▶ _Texto apresentado_
----
Foi uma morte
anunciada, mas nem por isso menos chocante. Oliver Sacks faleceu ontem, dia 30
de Agosto, na sua casa em Greenwich Village, em Nova Iorque.
Já
em Fevereiro no New York Times o neurologista anunciava ter uma doença
grave e poucos meses de vida. Fazia um lúcido e comovedor balanço da sua vida e
dos projectos com que tencionava despedir-se do mundo.
«Há um mês
encontrava-me bem de saúde, ou mesmo francamente bem. Com os meus 81 anos,
continuava a nadar 1,5 km todos os dias. Mas a minha sorte tinha um limite:
pouco depois tomei conhecimento de que tinha metástases múltiplas no fígado. Há
cerca de nove anos, descobriram-me no olho um tumor pouco frequente, um
melanoma ocular. Apesar de a radição e o laser para remover o tumor terem
acabado por me deixar cego desse olho, é muito raro que esse tumor se
reproduza. Pois bem, eu pertenço aos desafortunados 2 % a quem isso acontece.
----
▶ _Material extraído_
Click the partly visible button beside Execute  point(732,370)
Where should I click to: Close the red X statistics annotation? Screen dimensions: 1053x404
----
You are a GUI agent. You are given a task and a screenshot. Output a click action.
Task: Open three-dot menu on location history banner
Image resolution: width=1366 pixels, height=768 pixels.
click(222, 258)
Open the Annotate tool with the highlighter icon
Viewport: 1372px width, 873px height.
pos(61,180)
----
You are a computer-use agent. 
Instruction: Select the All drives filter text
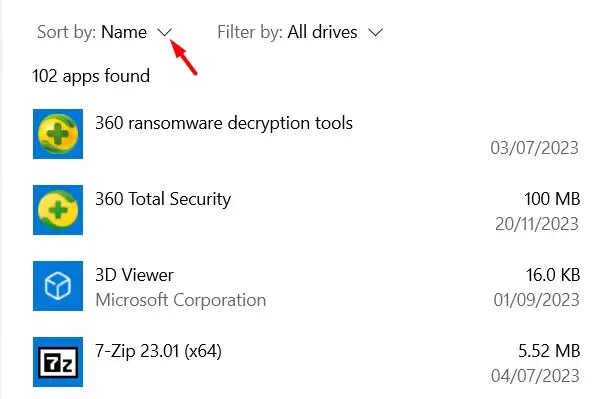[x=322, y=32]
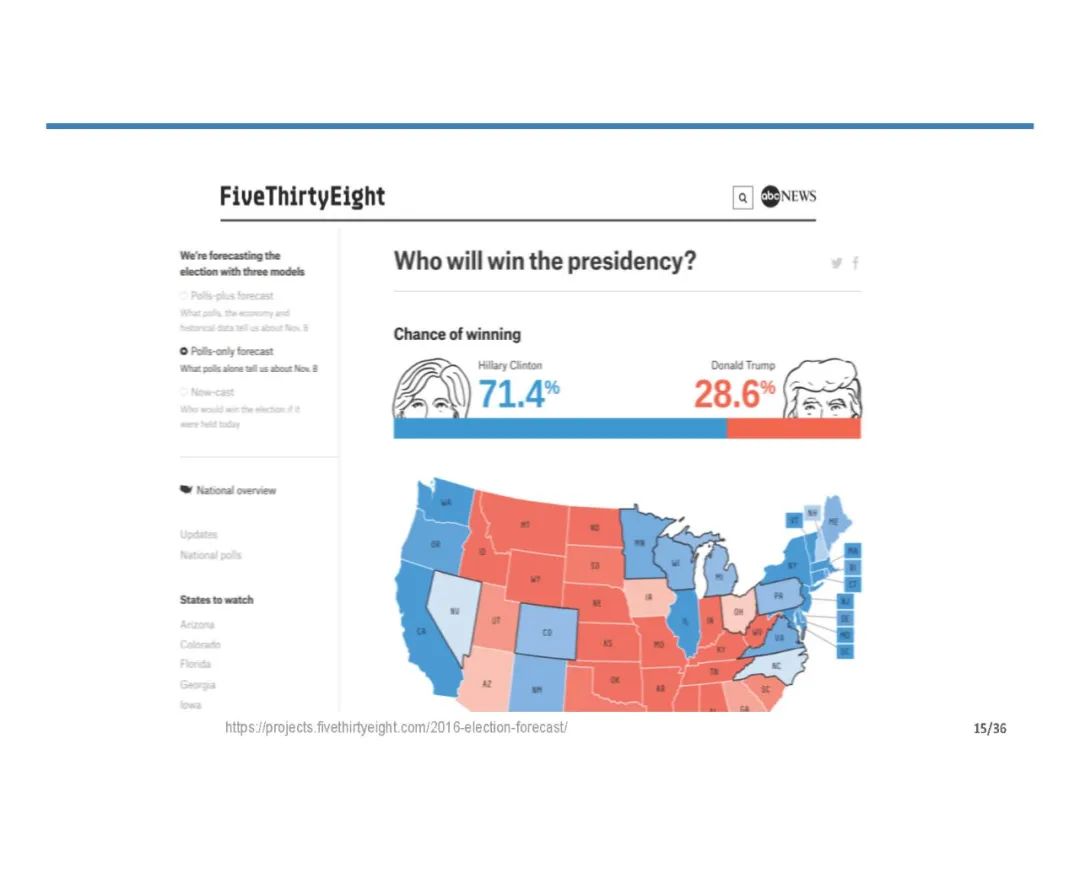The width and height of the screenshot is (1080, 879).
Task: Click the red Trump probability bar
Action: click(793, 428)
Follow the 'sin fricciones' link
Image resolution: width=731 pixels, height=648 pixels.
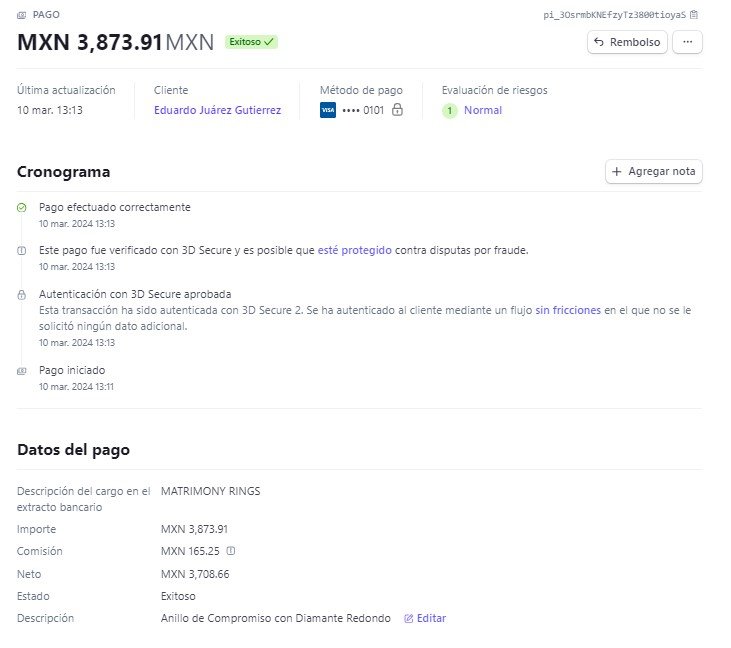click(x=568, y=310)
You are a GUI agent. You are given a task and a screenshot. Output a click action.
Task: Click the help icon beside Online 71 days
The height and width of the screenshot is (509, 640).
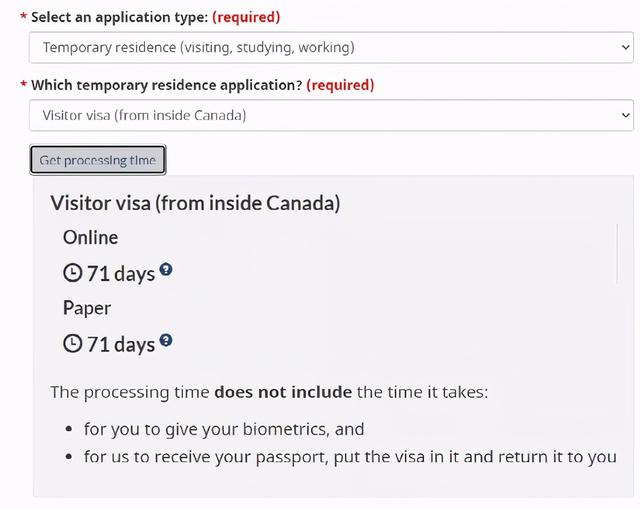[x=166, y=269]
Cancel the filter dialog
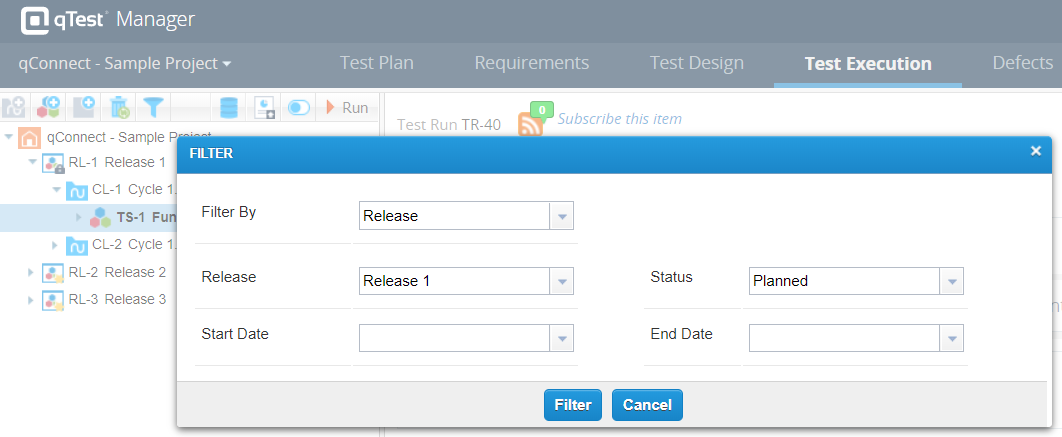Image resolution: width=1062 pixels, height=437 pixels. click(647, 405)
----
▶ _Complete o seguinte_
(a) Com base no texto sobre a morte de Oliver Sacks, responda:
(i) Onde morreu Oliver Sacks?
(ii) Que distância nadava ele todos os dias aos 81 anos?
(iii) Que tumor lhe foi descoberto há cerca de nove anos?
(b) No texto sobre a morte de Oliver Sacks, reescreva em forma de lista o parágrafo que começa por «Há um mês encontrava-me bem de saúde», mantendo os factos principais.
(c) Continue o texto sobre a morte de Oliver Sacks a partir do ponto em que termina.

▶ _Respostas às tarefas_
(a)
(i) Na sua casa em Greenwich Village, em Nova Iorque.
(ii) 1,5 km.
(iii) Um melanoma ocular.

(b)
- Um mês antes, estava bem de saúde e, aos 81 anos, nadava 1,5 km por dia.
- Pouco depois, soube que tinha metástases múltiplas no fígado.
- Cerca de nove anos antes, fora-lhe descoberto um melanoma ocular, um tumor pouco frequente.
- O tratamento para remover o tumor deixou-o cego desse olho.
- É muito raro esse tumor reproduzir-se, mas ele pertence aos 2 % a quem isso acontece.

(c)
Dou graças
por ter desfrutado de nove anos de boa saúde e produtividade desde o
diagnóstico inicial, mas chegou o momento de enfrentar de perto a morte. As
metástases ocupam um terço do meu fígado, e, ainda que se possa atrasar o seu
avanço, é um tipo de cancro que não pode ser detido.
Agora devo
decidir como viver os meses que me restam. Tenho de os viver da maneira mais
rica, intensa e produtiva que me for possível. Sou encorajado pelas palavras de
um dos meus filósofos preferidos, David Hume, que, ao saber-se mortalmente
doente, aos 65 anos, escreveu uma breve autobiografia num único dia de Abril de
1776. Intitulou-a A Minha Própria Vida. (…)
Tive a imensa
sorte de viver além dos 80 anos, e estes 15 anos que vivi a mais do que Hume
foram tão prósperos no trabalho como no amor. Nesse tempo publiquei cinco
livros e terminei uma autobiografia (bastante mais extensa do que as breves
páginas de Hume), que será publicada na Primavera; e tenho mais alguns livros
quase terminados. (…)
Nos últimos
dias, pude ver a minha vida como se a observasse de muito alto, como uma
espécie de paisagem, e com uma profunda sensação da ligação entre todas as suas
partes. Isto não significa que dê por terminada a vida.
Pelo
contrário, sinto-me intensamente vivo, e quero e desejo, no tempo que me resta,
aprofundar as minhas amizades, despedir-me daqueles que amo, escrever mais,
viajar se tiver força suficiente, alcançar novos níveis de compreensão e
discernimento. (…)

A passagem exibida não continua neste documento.